GIVEN REQUEST: Reproduce each of the entries below word for word, keeping every line in its original order.
------ SOURCE DATA
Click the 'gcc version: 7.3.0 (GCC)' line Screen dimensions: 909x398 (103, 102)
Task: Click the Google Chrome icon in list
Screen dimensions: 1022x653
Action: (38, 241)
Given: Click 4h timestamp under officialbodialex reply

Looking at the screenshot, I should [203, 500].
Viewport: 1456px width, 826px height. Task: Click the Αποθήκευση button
------------
CORRECT ANSWER:
Click the 'gcc version: 7.3.0 (GCC)' line Screen dimensions: 909x398 (103, 102)
Task: Click the Google Chrome icon in list
Screen dimensions: 1022x653
Action: (38, 241)
Given: Click 4h timestamp under officialbodialex reply

Looking at the screenshot, I should [203, 500].
Viewport: 1456px width, 826px height. Task: Click the Αποθήκευση button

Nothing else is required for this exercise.